An open relationship is ****. Me and My ex tried it and its just horrible.

I know you like him but please, dont get yourself in the situation where you end up having sex with him again (unless you happen to be going out) because each time you do, you will feel worse.

You know him best so maybe talking to him would work. But it doesnt sound as though he's going to change his mind and want to be in a committed relationship so trying to explain might just be a waste of time

From my experience it works best if you redraw the boundaries at "friends" ie no nakedness, no sex and sleep in seperate beds if you end up staying at the same place. At least that way, even though you are not going out with him, you can still be his mate and you wont feel used.

Please dont think over what your ex said when you broke up, he was clearly trying to hurt you and his comments are not worth a second thought
Reply 3
DO NOT listen to what your ex said about only being good for sex, you will have a meaningful relationship in the future & if you think like that you will feel worthless & do stuff you regret. With regards to this friend, don't continue to sleep with him, you will only get hurt. He doesn't want a relationship right now, he may decide later he wants you in the future but I would say don't hold your breath for it. If he really liked you he would be likely to start something now. I'm sorry if this sounds harsh but don't hang around offering sex hoping for more cos you will end up getting hurt. You are probably feeling quite emotionally vulnerable after splitting up with this other guy. Give it time & you will find someone else. In the meantime stick to being just friends with your mates or you might well wreck the friendships
Reply 4
I spose it may be difficult for him as he knows I fancy him, and as a person I am a very touchy feely person. I mean when he was in a strop and thinking I'd treat him like everyone else and he'd give me evils and flinch.

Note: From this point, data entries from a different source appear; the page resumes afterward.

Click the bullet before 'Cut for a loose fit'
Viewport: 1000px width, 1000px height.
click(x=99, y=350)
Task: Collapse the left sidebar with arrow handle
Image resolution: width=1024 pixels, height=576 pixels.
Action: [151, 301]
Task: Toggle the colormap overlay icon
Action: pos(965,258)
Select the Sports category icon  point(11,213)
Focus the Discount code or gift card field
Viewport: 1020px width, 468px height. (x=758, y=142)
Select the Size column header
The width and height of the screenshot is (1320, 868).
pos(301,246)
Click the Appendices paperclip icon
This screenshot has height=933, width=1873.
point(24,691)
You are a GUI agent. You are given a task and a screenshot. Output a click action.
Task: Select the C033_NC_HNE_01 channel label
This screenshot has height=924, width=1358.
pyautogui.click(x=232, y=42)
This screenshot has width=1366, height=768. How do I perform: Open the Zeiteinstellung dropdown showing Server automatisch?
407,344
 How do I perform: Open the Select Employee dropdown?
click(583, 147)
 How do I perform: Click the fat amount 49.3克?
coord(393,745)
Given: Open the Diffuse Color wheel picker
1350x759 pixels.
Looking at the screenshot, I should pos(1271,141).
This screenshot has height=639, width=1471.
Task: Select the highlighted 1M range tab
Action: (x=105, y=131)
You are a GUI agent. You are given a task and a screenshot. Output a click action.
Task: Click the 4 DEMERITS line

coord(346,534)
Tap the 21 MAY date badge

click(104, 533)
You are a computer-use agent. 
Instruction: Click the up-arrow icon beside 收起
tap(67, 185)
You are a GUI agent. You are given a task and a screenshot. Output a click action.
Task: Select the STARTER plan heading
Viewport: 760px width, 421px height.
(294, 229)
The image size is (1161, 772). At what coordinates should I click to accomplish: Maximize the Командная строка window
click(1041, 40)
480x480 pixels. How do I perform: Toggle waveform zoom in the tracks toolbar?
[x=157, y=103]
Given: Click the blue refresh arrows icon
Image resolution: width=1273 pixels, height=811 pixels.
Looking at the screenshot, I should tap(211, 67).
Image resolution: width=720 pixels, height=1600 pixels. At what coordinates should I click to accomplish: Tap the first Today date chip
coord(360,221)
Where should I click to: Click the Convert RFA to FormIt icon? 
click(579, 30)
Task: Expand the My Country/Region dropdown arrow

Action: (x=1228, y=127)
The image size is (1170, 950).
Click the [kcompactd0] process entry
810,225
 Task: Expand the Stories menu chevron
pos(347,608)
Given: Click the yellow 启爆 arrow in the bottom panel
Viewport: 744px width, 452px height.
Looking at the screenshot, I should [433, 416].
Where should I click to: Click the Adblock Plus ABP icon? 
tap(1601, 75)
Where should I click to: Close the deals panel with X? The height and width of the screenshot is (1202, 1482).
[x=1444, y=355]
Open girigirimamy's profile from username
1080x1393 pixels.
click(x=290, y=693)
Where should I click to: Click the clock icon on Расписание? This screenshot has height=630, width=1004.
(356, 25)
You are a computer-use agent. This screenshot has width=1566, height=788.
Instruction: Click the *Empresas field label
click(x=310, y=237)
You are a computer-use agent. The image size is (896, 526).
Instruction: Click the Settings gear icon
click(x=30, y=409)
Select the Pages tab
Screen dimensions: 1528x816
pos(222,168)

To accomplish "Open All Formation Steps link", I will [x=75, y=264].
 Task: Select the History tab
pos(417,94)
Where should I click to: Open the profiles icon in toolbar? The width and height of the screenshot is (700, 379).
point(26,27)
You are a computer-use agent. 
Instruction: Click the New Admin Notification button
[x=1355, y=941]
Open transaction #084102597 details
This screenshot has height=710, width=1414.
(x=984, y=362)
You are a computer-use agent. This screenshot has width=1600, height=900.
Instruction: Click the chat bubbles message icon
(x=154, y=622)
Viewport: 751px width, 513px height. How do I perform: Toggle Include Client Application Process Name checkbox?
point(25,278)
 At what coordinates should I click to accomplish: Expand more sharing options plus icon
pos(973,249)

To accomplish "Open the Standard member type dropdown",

I wouldn't mind him getting off with other people, if I knew he was coming back to me. That sounds desperate but it doesn't bother me, I want him to spend time past sex with me like go to the beach, watch dvds and hang out as well as us having sex all the time but he seems to believe that to do this as a non couple all the non sex moments must have no contact and the sex times must be like a on enight stand.

I've had alot of casual sex before for someone my age and although I don't regret it, it's part of the sort of lifestyle I lead and I still do it now, I'm not happy to do it with him on a long term basis because I know I don't see him as just a shag and so I don't ant him to see me like that.

His got a reputation for being a clingy sensitive soul (the kind who your mother tells you to be gentle with) but I think his last girlfriend really broke him. He fell for her and he could see them marrying one day and then she just dumped him for someone else. He knows what his doing isn't nice though because he's said himself his an *******. So I'm not sure if it's rebound or being an ass.
Reply 5
Also Claire, one of my best friends in the world, who I also live with started off as a guy I met and dated and shagged. He treated me like crap at times and took advantage but we both now get on like a house on fire. Sex doesn't always ruin stuff.
more likely he's being an ass, did it actually bother you that your drink was spiked. Is this what you really want just lots of sex without a loving relationship, if so its your life but take precautions because otherwise your gonna end up with an STI.

If its a boyfriend you are after, Take things more slowly with guys if you want a proper relationship don't rush straight into sex, it doesn;t normally work out that way, don't let them use your body like an easy piece of meat.
Reply 7
The guy who spiked my drink. Was I bothered? Of course I was but suprisingly I can't find the pure hatred I often find for others towards him.

He was a friend of a friend who I was meant to be moving in and we got a bottle of wine to celebrate the fact that we had sorted out me bieng his new housemate, he put lots of whisky in my glass and when I said it tasted funny he told me not to be silly and encouraged me to neck it. Needless to say I drunk nearly a whole bottle of spiked one and couldn't coherently speak then he came onto me. He had a missus too, whose so stunning it's untrue.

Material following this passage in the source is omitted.